Kubernetes offers one of the most efficient autoscaling mechanisms through the Horizontal Pod Autoscaler (HPA). HPA is also included in the CKA exam.
In this guide, we will explore how HPA works, how it calculates the desired number of replicas, and how to set it up step by step with a practical example using an NGINX Deployment.
What is Horizontal Pod Autoscaler?
The Horizontal Pod Autoscaler (HPA) automatically scales the number of Pods in a Kubernetes workload (such as Deployments, StatefulSets, or ReplicaSets) based on observed metrics like CPU or memory usage.

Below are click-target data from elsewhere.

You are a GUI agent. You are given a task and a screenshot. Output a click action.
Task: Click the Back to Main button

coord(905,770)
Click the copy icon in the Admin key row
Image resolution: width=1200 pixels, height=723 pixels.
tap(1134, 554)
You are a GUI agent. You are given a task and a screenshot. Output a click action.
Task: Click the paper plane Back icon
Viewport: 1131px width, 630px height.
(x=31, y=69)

For example, if the target CPU utilization is set to 50%, the HPA will add more Pods when usage goes above 50% and reduce Pods when it drops below that target.
How Does HPA Work?
The diagram below shows the workflow of the HPA.

To explain how this works, first we create an HPA object that targets a Deployment and specify the name of that Deployment.
For example, we will use an nginx-deployment. We also define how many replicas the HPA can scale up to and how far it can scale down on CPU usage.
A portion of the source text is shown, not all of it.